BRIDGECON HOLDINGS: Appoints Special Administrators
---------------------------------------------------
Tan Kim Leong, JP and Siew Kah Toong were appointed as Special
Administrators (SA) of Bridgecon Engineering Sdn Bhd and Lean
Seng Chan (Quarry) Sdn Bhd (the Companies) on 24 May 2001
following their earlier appointment as the SA of Bridgecon
Holdings Berhad (BHB).

After a detailed review and evaluation, it was established that
the assets of the Companies should be preserved and protected
for the purpose of preparing a composite workout proposal for
BHB. The appointment of SA to the Companies will facilitate a
more meaningful debt and corporate restructuring scheme that
will benefit the creditors and shareholders of BHB and the
Companies

Terms of Reference of the SA

The terms of reference of the SA are generally set out in
Sections 28 to 56 of the Act. The specific powers of the SA are
set out in Second Schedule of the Act, and inter-alia includes
the following:

- Power to do all things (including the carrying out of works)
as may be necessary for the management and realization of the
assets and affairs of the Companies.

- Power to remove or suspend from office any director of the
Companies or appoint other persons to act as directors of the
Companies notwithstanding the Memorandum and Articles of
Association of the Companies or any other law.

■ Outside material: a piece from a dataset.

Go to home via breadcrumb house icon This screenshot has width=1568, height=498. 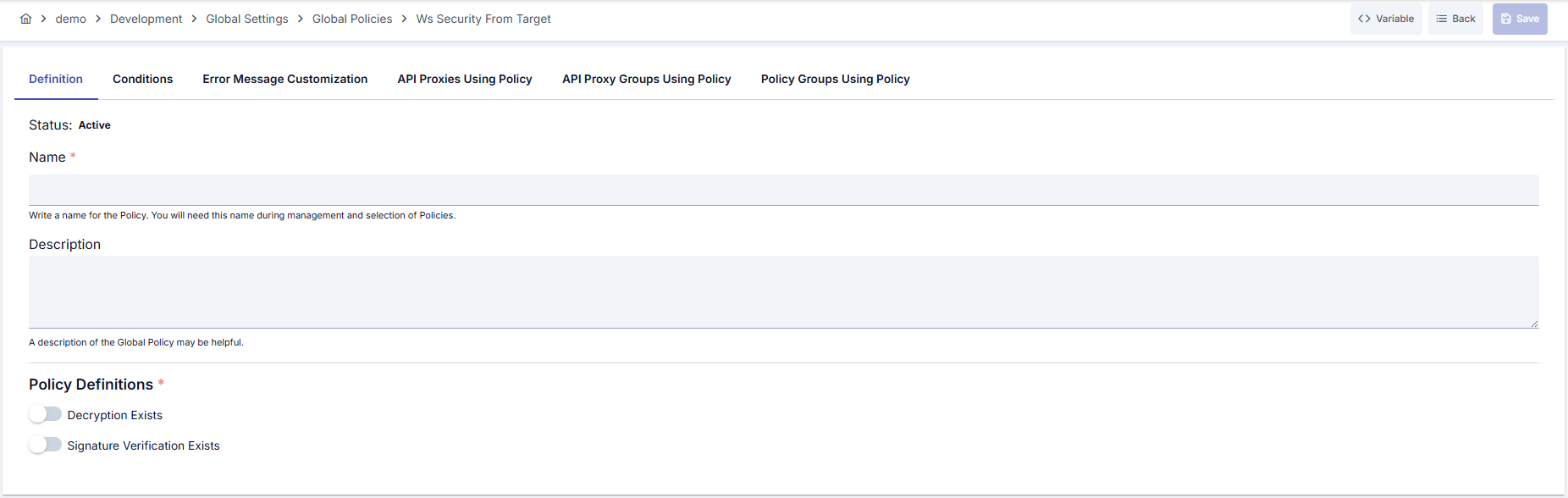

- Power to appoint any person as a director of the Companies,
whether to fill a vacancy or otherwise.

- Power to take possession of, collect and get in the assets of
the Companies and for that purpose, to take such proceedings as
may seem to him expedient.

- Power to sell or otherwise dispose of the assets of the
Companies by public auction or private contract.

- Power to raise or borrow money and grant security thereof over
the assets of the Companies.

- Power to appoint a solicitor or accountant or other
professionally qualified person to assist the SA in the
performance of SA's functions.

- Power to bring or defend any action or other legal proceedings
in the name and on behalf of the Companies.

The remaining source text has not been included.